Provided material:
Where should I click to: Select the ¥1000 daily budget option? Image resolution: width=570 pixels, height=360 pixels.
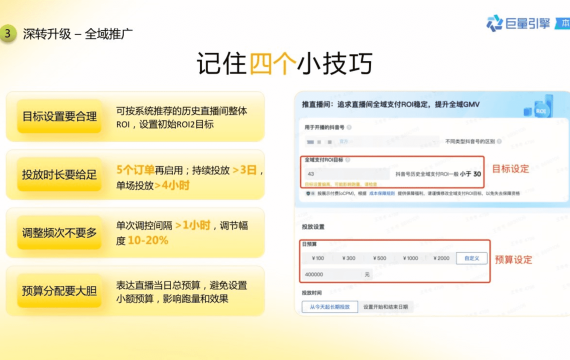(410, 258)
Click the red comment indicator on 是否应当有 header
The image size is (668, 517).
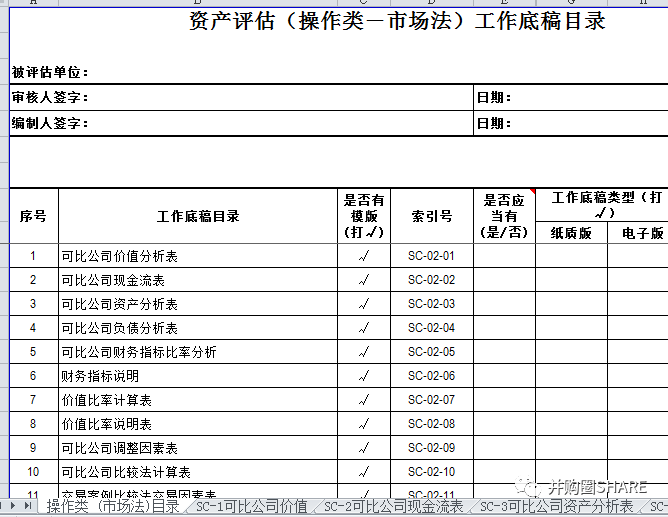(532, 191)
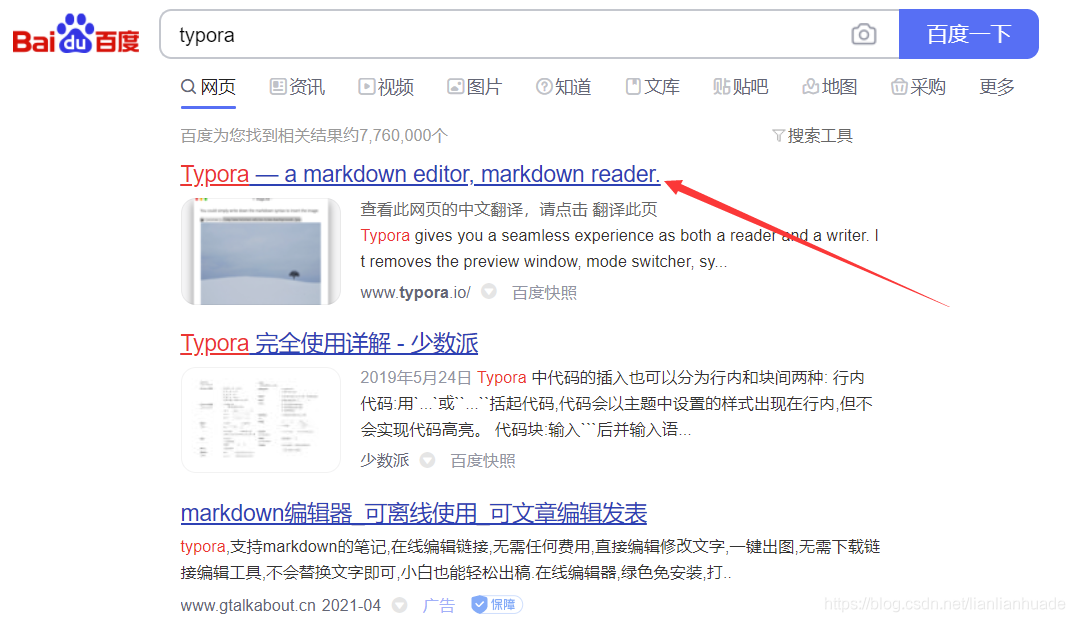The width and height of the screenshot is (1075, 622).
Task: Open the 贴吧 forum search icon
Action: click(722, 87)
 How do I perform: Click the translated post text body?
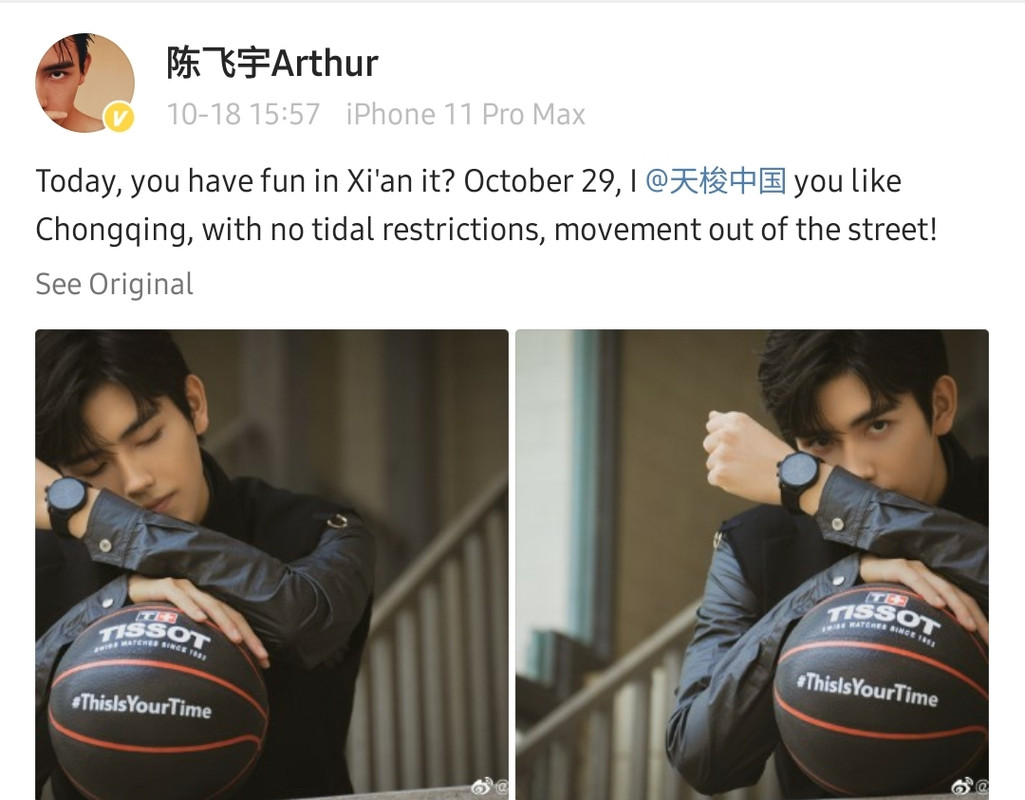[x=487, y=205]
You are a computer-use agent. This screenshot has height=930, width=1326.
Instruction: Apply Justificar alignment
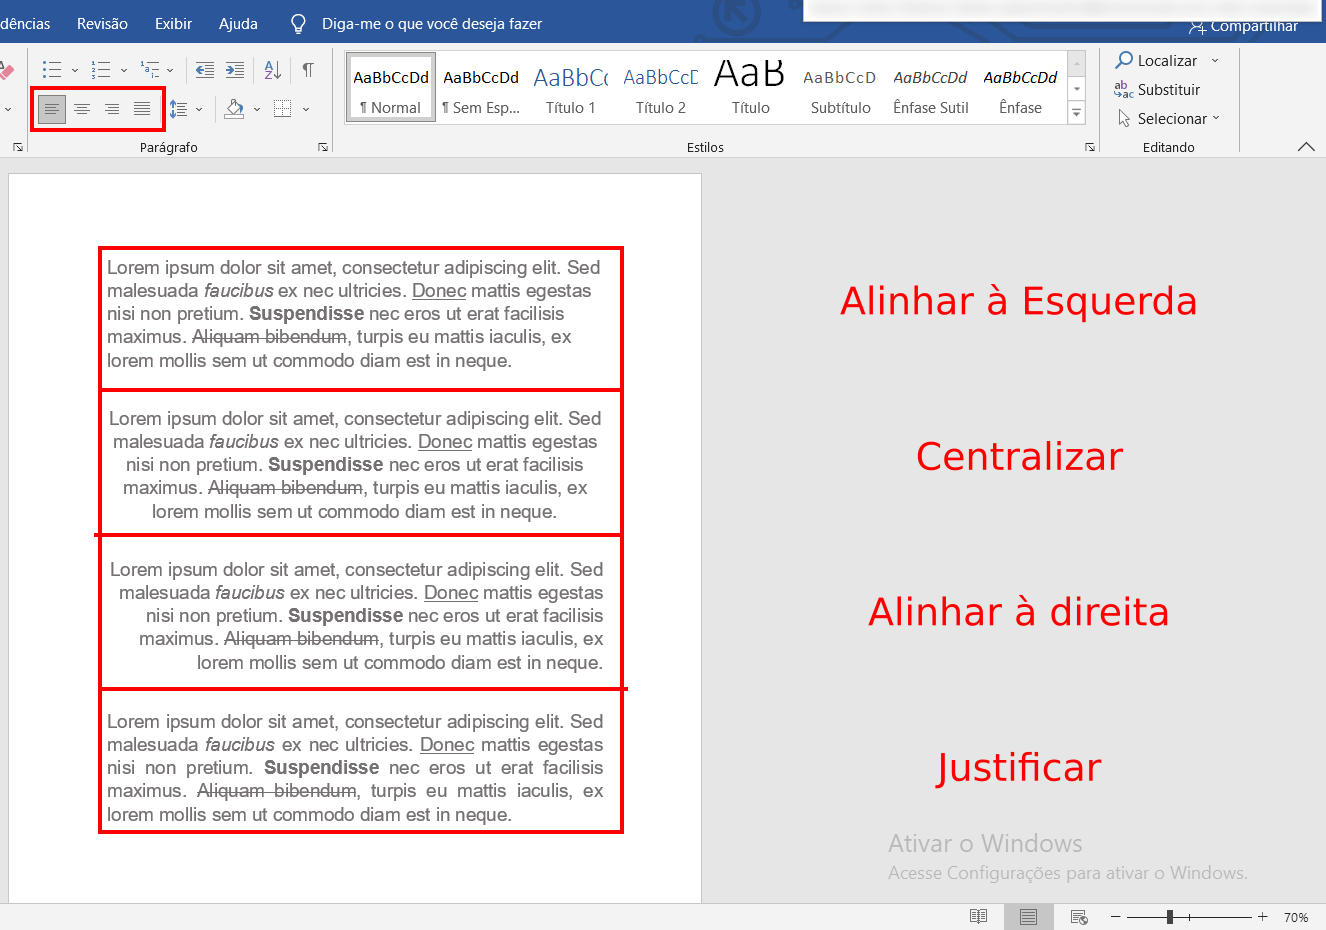click(x=140, y=108)
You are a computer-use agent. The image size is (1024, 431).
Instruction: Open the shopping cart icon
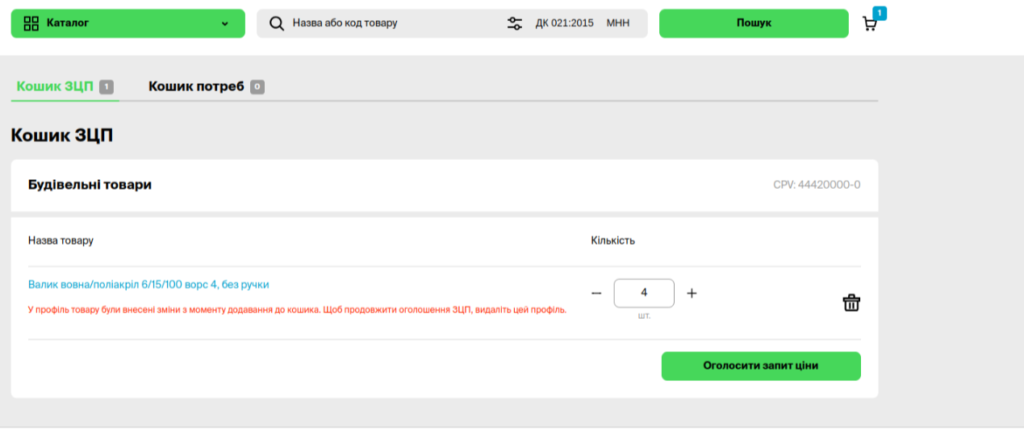[x=869, y=24]
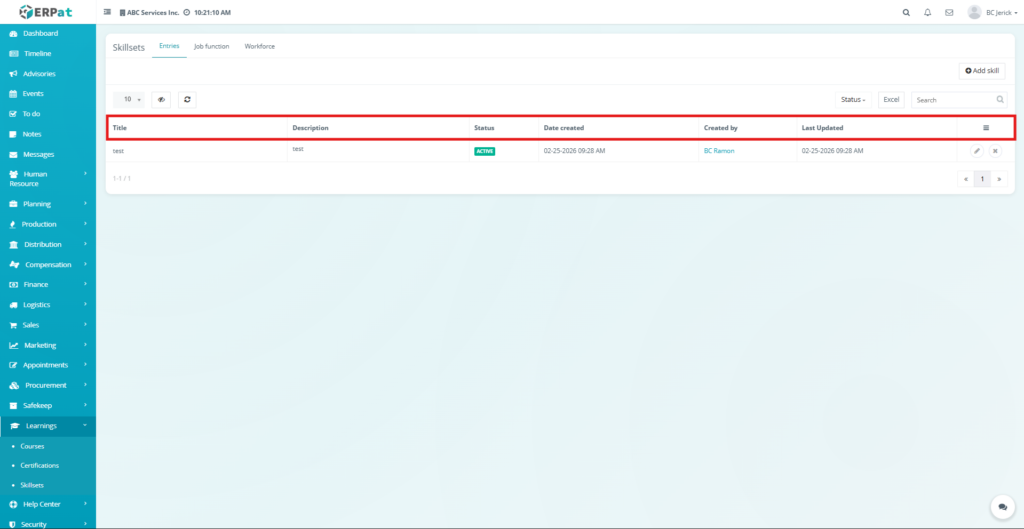Open the BC Ramon creator link

click(x=719, y=151)
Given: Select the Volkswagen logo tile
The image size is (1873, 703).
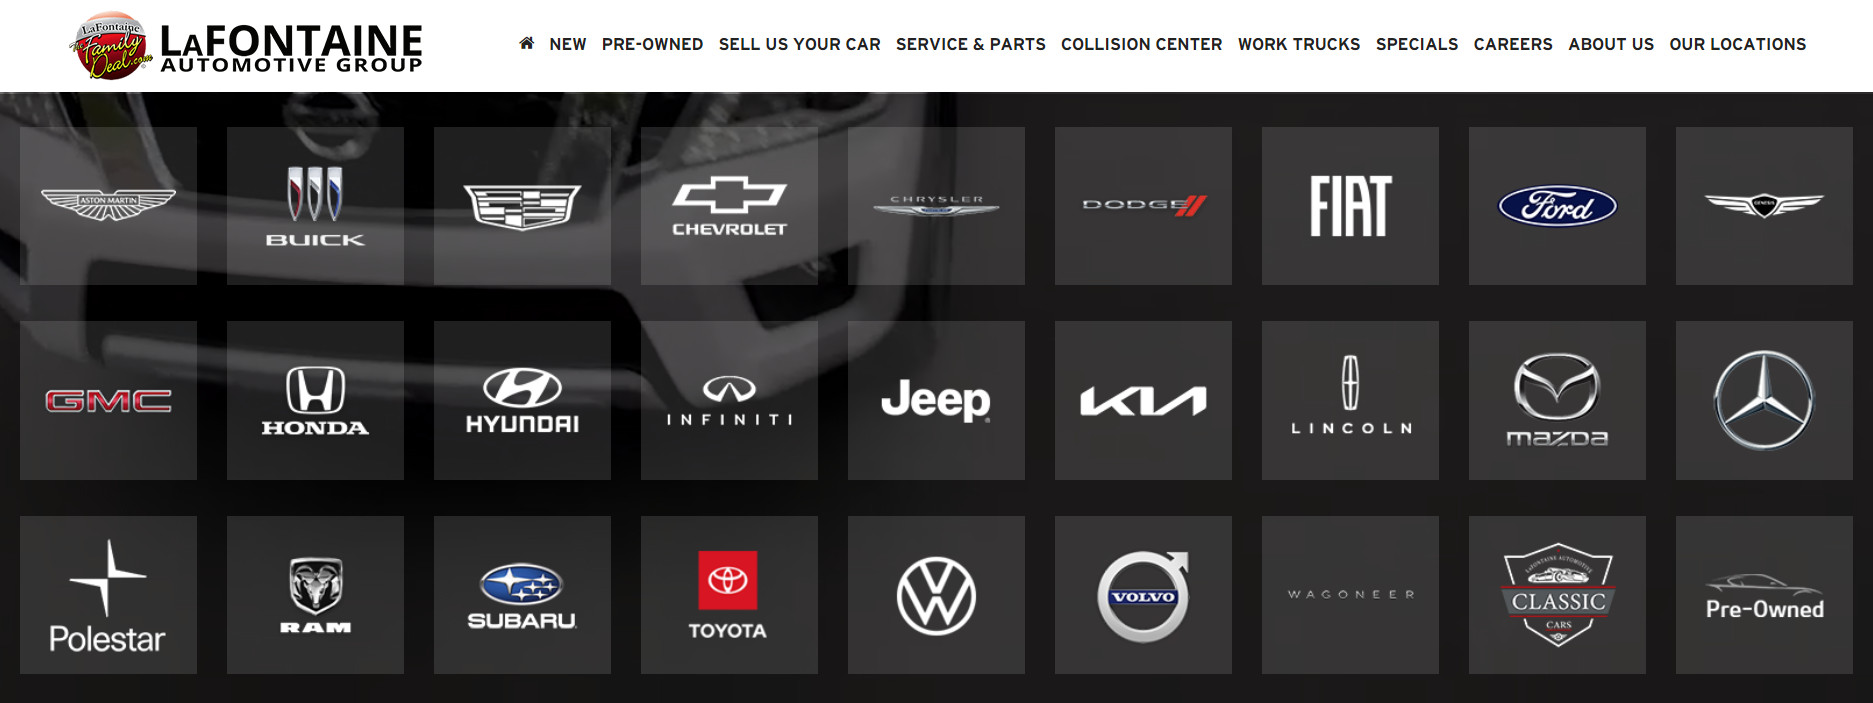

Your objective: Throughout the records, the word "agent" shows up on certain lines. Report how many lines, with only the number.

Answer space: 2